Eventually, Adams went into her home to get a pistol and shot one of the dogs, although it survived, as Bolzle said it was a superficial wound. However, Adams said the other dogs then left her horse alone. (Keith Trout, "Dog attack in SV results in death of horse," Reno Gazette-Journal, November 2, 2007)
When Adams went to help her horse to try to stop the bleeding, the horse being in severe pain, struck her in the head. She also had chest pains from the stress, which resulted in a hospital trip. Adams described the ordeal as happening fast, but it also seemed "to be in slow motion." She said, "It was a horrific thing." She said the pit bulls "shredded a 1,200 pound horse." The horse had part of its face torn off. Its left front leg was seriously damaged, almost completely detached as well.
After the Attack, in Lisa's Words
"I spent the night in the hospital with chest pain and feeling horrible about what had happened. Who wouldn't? In the story it says that my neighbor was kicked but she was actually run into by the horse as he tried to fight off the dogs. The dogs had him pinned in his stall. He had made numerous attempts to jump or get out of his pen, it's all horrible...I just hope by telling this story I can save a life of a human or animal. The people that owned these dogs should be in jail. I feel very strongly about this, and I hope someday they get caught breeding and selling these animals. They moved to another area in Nevada by the name of Gardnerville, which is a beautiful small town that sits under South Lake Tahoe. I am sure without a doubt that their "new" neighbors have NO idea what has or will happen. I truly feel for them. We were caught completely off guard and still feel sick this happened. These careless owners need to be punished."
Charges Brought Against Dog Owners
The two dog owners were issued a citation by Lyon County Animal Services, cited for a violation of NRS 68.370, which says permitting dog to chase, worry, injure or kill domestic animals on open range or private property is unlawful, a misdemeanor offense. Nearly seven months later -- June 23, 2008 -- the two pleaded guilty to the charges. They were ordered to pay fines, court costs, and restitution. Each were sentenced to six months in county jail, which was suspended for one year with the following probation terms:
- Pay all fines, fees and restitution
- No violations regarding animals
- No further ownership of pit bulls (and similar breeds)
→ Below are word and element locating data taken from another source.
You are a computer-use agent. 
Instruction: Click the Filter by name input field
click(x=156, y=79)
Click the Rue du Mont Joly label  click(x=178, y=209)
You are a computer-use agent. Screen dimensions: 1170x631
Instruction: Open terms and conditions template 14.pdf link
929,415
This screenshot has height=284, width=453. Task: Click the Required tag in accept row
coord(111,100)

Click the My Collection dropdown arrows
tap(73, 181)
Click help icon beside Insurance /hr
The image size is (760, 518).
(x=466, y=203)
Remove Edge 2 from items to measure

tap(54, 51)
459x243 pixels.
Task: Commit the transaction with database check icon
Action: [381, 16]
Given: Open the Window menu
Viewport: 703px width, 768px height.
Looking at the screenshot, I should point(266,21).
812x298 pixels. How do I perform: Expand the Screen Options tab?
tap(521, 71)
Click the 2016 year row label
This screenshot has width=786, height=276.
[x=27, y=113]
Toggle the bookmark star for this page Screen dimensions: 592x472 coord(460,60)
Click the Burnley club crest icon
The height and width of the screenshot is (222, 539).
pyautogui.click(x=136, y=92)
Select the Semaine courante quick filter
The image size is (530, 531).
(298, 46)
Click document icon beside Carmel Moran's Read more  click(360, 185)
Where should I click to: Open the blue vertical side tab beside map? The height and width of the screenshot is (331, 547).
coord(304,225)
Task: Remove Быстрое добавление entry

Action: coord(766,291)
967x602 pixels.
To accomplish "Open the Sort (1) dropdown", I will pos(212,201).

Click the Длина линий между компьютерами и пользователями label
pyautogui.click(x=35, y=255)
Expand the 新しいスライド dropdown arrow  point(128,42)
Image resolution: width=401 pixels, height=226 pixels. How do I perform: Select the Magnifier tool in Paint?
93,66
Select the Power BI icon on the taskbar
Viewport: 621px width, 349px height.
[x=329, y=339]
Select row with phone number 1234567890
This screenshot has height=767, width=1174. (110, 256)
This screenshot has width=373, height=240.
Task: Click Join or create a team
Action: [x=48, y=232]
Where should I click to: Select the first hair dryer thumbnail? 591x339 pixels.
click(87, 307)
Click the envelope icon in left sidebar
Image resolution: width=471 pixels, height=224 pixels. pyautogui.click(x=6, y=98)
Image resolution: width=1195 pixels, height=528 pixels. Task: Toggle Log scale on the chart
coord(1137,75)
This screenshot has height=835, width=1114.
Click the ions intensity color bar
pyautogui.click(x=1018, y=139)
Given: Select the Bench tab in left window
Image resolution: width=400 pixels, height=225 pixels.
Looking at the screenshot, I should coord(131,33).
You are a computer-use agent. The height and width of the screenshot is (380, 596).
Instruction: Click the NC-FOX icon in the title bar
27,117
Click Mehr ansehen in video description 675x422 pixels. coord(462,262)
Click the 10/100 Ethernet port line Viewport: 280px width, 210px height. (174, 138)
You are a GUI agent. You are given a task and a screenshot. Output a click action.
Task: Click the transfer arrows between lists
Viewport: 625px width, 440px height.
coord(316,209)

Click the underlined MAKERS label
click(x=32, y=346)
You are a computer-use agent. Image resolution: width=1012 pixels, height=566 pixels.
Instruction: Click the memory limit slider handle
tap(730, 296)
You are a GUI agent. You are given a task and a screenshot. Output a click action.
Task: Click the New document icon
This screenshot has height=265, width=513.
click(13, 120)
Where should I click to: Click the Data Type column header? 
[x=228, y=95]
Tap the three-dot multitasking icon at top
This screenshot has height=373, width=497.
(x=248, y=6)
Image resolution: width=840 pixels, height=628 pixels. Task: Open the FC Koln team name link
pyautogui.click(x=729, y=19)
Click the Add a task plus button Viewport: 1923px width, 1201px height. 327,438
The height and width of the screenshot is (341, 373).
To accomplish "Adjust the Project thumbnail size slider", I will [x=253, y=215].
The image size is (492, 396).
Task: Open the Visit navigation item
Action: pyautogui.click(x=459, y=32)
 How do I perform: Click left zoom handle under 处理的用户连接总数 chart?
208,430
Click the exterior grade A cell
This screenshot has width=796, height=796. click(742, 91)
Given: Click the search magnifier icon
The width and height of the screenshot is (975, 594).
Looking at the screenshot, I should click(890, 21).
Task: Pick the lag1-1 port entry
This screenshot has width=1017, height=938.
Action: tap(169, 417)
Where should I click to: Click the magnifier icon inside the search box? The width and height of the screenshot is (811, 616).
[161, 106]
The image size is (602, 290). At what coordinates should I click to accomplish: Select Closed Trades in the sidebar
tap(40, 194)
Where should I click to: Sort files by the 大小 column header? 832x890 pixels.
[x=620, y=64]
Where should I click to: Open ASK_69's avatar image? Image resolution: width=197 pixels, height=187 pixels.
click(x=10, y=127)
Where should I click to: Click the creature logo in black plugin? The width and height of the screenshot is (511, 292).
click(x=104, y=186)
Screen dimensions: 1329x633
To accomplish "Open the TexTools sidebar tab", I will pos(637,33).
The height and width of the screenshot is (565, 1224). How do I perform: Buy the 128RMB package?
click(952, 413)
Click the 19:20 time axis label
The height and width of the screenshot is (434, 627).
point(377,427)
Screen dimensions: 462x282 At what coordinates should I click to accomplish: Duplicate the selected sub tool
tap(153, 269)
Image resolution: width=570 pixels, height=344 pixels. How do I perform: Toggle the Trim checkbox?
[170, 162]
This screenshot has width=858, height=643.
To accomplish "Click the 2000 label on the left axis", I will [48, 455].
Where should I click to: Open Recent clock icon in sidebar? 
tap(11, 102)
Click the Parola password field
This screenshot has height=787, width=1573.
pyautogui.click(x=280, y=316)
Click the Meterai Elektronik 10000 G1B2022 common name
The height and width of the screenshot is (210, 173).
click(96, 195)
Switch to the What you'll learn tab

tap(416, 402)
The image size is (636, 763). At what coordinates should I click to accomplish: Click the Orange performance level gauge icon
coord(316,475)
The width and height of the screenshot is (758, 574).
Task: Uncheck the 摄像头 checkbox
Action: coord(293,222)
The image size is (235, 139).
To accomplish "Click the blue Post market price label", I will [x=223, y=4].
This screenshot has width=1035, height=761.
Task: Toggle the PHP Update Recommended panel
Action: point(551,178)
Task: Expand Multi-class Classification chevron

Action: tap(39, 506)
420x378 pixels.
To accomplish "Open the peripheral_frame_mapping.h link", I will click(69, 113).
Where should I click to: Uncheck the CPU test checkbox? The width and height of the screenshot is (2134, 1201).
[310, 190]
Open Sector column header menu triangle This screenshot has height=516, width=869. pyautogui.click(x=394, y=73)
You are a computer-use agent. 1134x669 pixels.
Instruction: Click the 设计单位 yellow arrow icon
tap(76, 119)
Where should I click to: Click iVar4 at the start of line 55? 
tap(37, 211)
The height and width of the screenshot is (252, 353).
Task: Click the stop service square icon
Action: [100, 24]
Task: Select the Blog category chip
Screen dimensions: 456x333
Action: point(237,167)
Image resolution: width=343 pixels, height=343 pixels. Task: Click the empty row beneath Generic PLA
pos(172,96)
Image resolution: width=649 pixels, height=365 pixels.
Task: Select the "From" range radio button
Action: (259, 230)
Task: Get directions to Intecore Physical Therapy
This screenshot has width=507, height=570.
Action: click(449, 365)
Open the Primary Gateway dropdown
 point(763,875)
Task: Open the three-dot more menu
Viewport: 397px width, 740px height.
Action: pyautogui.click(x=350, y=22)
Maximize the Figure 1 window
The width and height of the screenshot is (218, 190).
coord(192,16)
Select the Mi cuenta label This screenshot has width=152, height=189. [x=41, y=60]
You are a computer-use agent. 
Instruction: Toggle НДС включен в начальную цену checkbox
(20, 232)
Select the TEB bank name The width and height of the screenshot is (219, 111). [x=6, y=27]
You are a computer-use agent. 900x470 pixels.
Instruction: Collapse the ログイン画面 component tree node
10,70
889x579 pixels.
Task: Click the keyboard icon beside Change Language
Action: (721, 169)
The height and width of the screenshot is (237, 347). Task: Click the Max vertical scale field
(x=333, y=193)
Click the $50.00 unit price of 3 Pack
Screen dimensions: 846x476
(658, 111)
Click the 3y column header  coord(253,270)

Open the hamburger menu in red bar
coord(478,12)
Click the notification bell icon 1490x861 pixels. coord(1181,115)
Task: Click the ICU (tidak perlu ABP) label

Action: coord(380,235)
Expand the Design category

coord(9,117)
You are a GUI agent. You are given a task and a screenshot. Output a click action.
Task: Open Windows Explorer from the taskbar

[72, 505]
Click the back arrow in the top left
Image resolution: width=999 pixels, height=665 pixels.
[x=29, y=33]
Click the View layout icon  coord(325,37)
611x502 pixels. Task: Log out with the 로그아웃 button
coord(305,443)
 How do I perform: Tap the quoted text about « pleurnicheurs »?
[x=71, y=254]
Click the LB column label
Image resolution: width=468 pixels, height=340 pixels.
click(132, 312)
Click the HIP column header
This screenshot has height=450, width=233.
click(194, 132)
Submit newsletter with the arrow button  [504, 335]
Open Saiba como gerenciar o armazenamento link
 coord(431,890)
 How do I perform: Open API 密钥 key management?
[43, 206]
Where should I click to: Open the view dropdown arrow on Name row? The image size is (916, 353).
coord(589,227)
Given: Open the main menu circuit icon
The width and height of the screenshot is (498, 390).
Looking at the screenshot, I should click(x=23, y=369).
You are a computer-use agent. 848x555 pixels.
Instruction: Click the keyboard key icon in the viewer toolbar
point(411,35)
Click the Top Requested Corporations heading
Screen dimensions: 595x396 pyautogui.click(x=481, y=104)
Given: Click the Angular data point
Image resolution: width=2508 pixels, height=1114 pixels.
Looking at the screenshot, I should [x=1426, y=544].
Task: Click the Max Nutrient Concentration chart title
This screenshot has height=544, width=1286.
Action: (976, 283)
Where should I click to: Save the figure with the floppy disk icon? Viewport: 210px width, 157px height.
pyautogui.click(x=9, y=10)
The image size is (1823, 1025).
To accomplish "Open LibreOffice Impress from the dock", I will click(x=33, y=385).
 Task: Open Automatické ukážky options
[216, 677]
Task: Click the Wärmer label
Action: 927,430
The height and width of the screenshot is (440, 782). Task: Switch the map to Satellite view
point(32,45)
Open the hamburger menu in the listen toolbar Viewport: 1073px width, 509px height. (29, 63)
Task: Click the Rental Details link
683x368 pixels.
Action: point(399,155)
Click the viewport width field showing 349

Lisa also told DogsBite.org that the conviction will be entered on the two dog owners' national criminal history since it was a violation of state law, not a county ordinance. She said the conviction might be the first for this type of crime in her area. Now, she and her partner wait during the next year for the small amount of restitution to be paid. If the dog owners do not pay, she promises to do all within her power to have their probation violated and the six-month jail sentence imposed.